Wulandari mengangguk-angguk, dapat menerima pendapat yang memang dianggapnya masuk akal ini.
”Baiklah, aku akan menuruti nasihatmu, kakang. Lalu apa yang harus kulakukan sekarang? Ia memang
sedang bingung, tak tahu harus berbuat apa setelah ia, melepaskan diri dari pimpinan Joko Handoko.
Pemuda itulah yang biasa menjadi pembimbingnya, yang menentukan apa yang harus mereka lakukan.
Akan tetapi sekarang ia seorang diri saja di dunia ini. Sebelum bertemu dengan Joko Handoko, ia pun
sendirian dan sudah terbiasa hidup berkelana seorang diri. Akan tetapi setelah bertemu dengan pemuda
itu, ia bersandar sehingga kini, setelah kehilangan sandaran dan berdiri sendiri lagi, ia merasa canggung.

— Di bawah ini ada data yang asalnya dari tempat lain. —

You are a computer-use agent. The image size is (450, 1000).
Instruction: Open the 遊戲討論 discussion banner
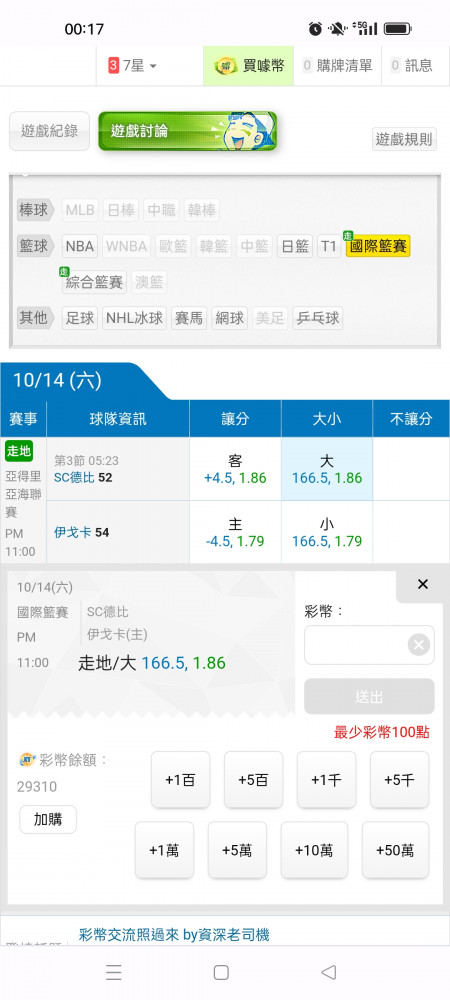(187, 131)
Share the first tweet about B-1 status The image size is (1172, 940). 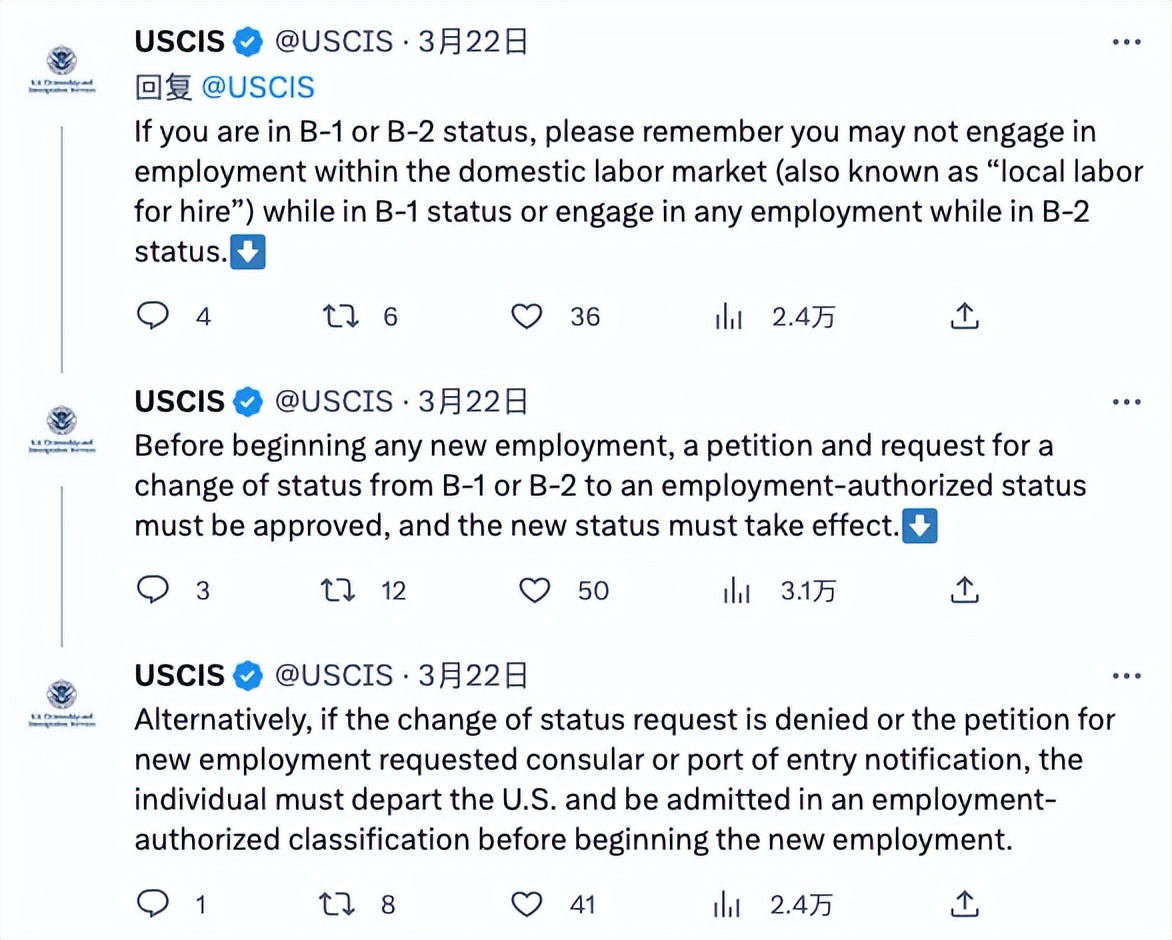pos(963,317)
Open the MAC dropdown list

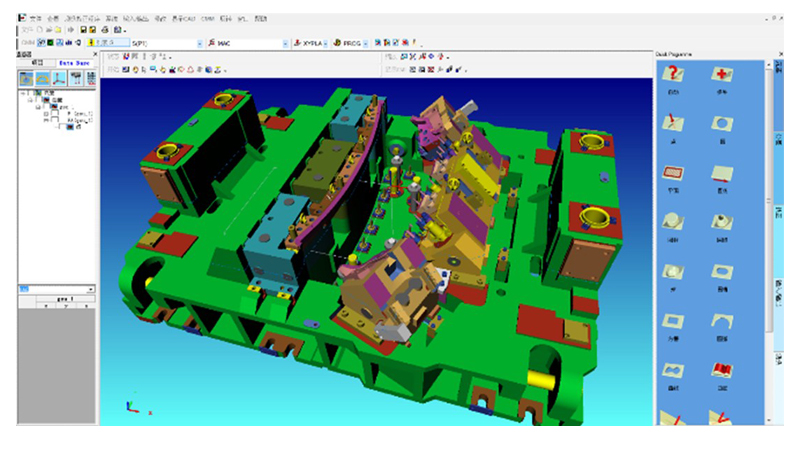pos(286,43)
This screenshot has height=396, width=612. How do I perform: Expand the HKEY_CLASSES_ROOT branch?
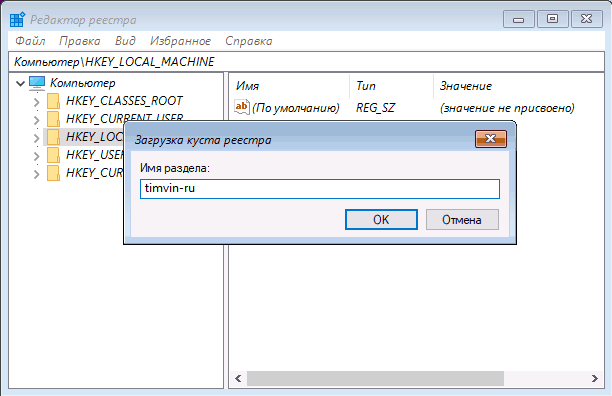(x=36, y=102)
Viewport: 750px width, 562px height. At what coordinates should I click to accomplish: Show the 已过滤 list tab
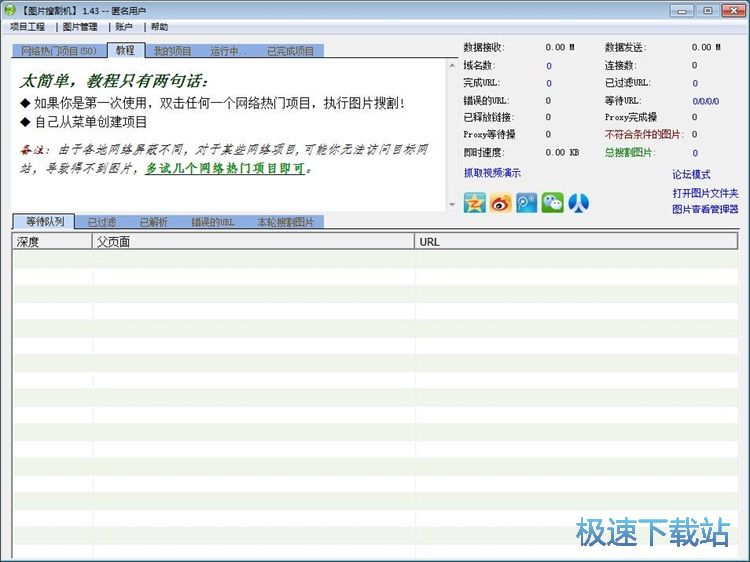tap(101, 222)
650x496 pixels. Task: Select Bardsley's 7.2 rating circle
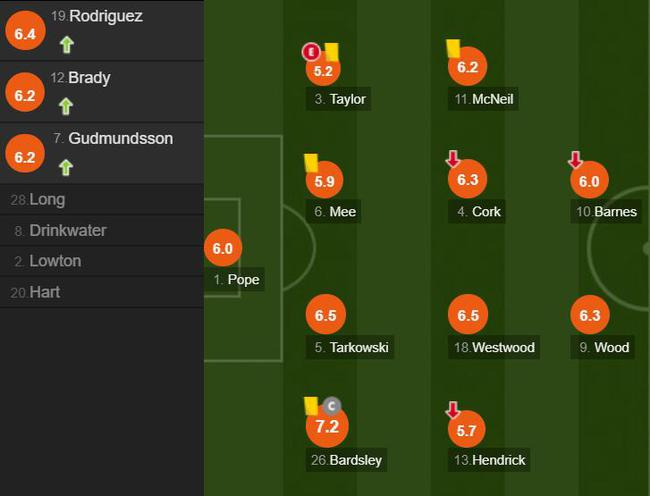coord(326,427)
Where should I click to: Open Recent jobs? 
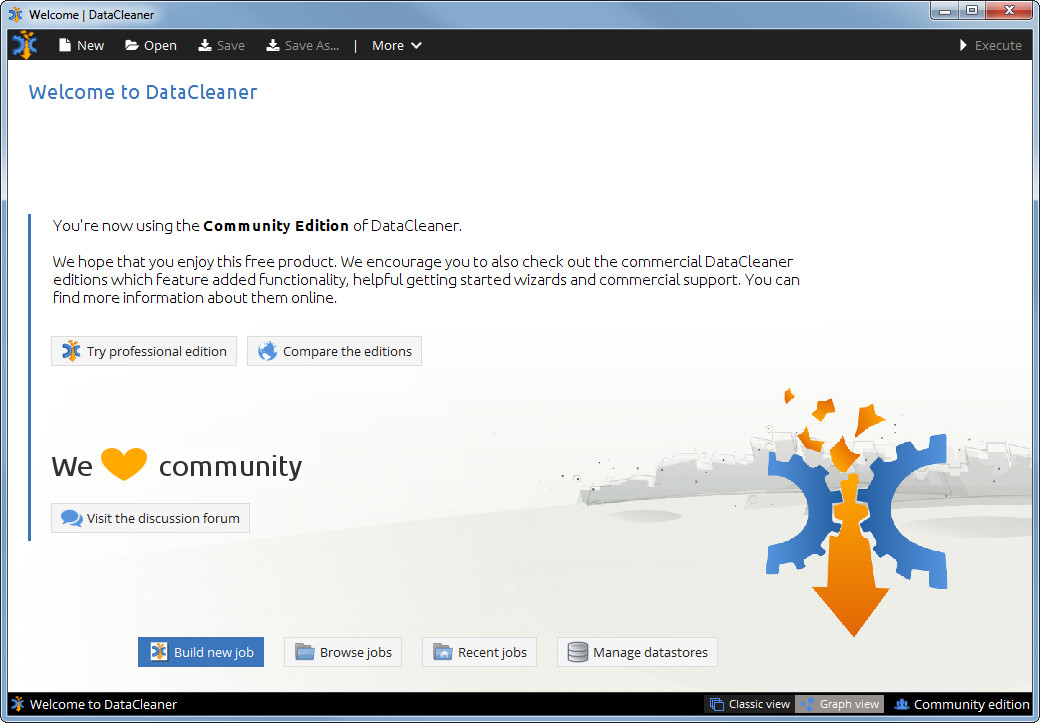479,652
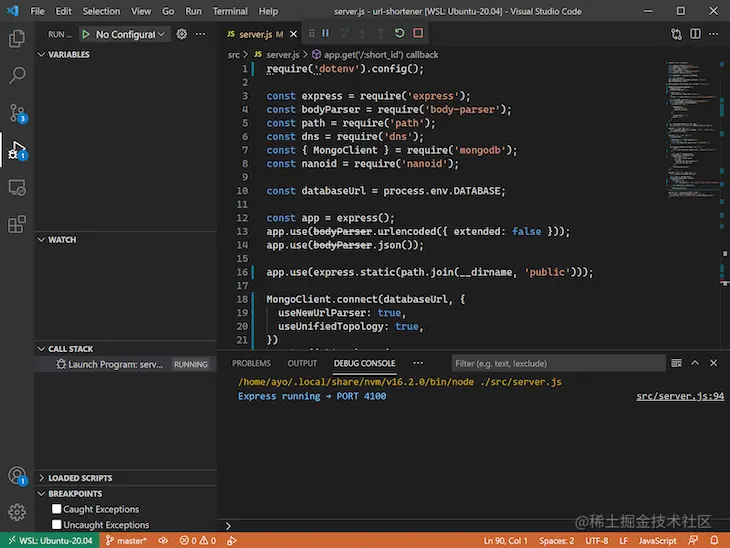Open launch.json via the gear icon

click(182, 34)
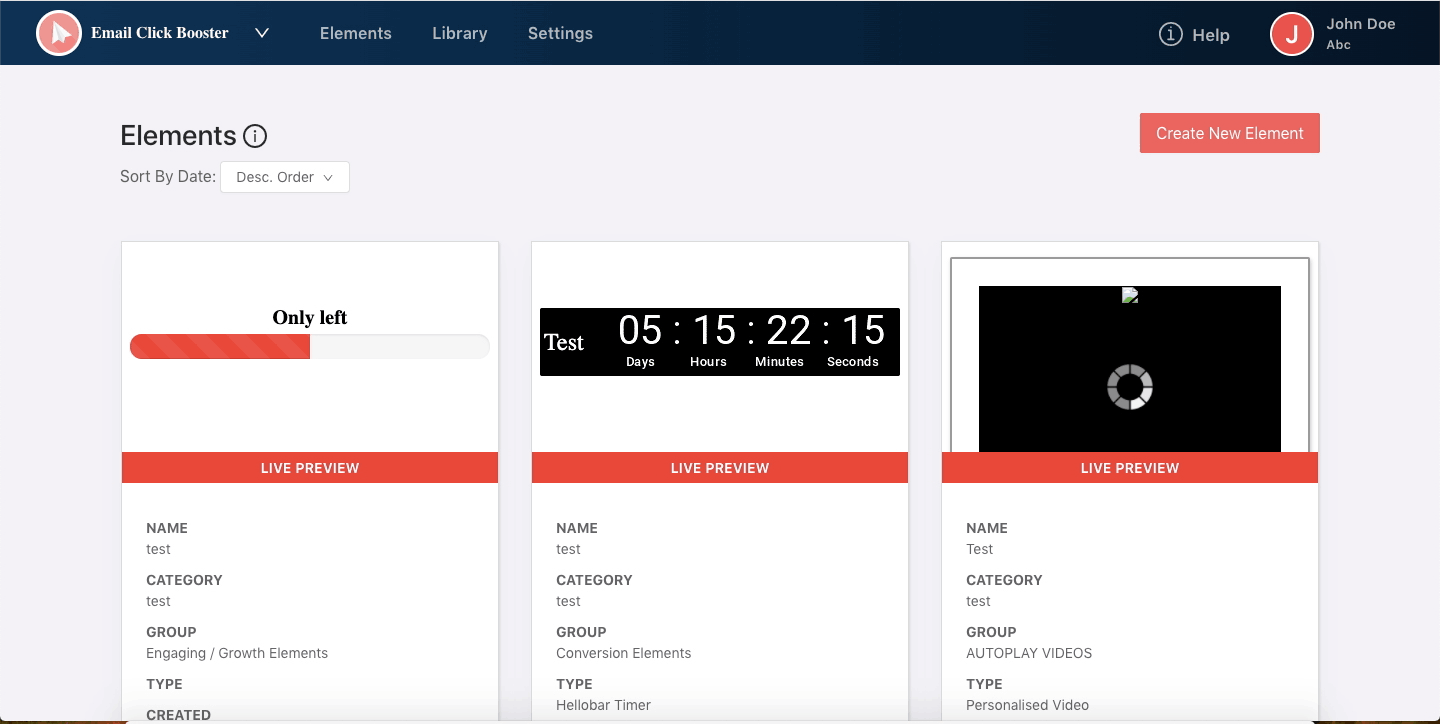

”Marilah ikut bersamaku, diajeng. Membunuh Ken Arok merupakan urusan besar, dan agar hasilnya
dapat pasti, kita harus minta bantuan guruku. Kebetulan sekali, guruku, yaitu Ki Ageng Marmoyo, baru
saja datang dari Gunung Bromo dan dengan bantuan beliau, biar Ken Arok sakti dan dibantu orang
banyak sekalipun, pasti dia akan terbunuh olehmu. Mari kita menemui guruku, tinggal di tempat rahasia
kami sambil menanti saat yang baik, yaitu munculnya Ken Arok di tempat terbuka sendirian saja.”
Karena tidak mengetahui jalan yang lebih beik, Wulandari mengangguk dan setuju saja lalu mengikuti
Pramudento yang membawanya pergi ke luar kota Tumapel, ke sebuah pondok yang berdiri terpencil di
lereng bukit yang penuh dengan hutan lebat. Pada keesokan harinya pagi-pagi sekali baru mereka tiba di
situ dan Wulandari diajek menghadap kakek yang usianya sudah tujuh puluh tahun lebih. Kakek ini tinggi
kurus, rambut, kumis dan jenggotnya sudah putih semua. Jenggotnya berjuntai sampai ke dada.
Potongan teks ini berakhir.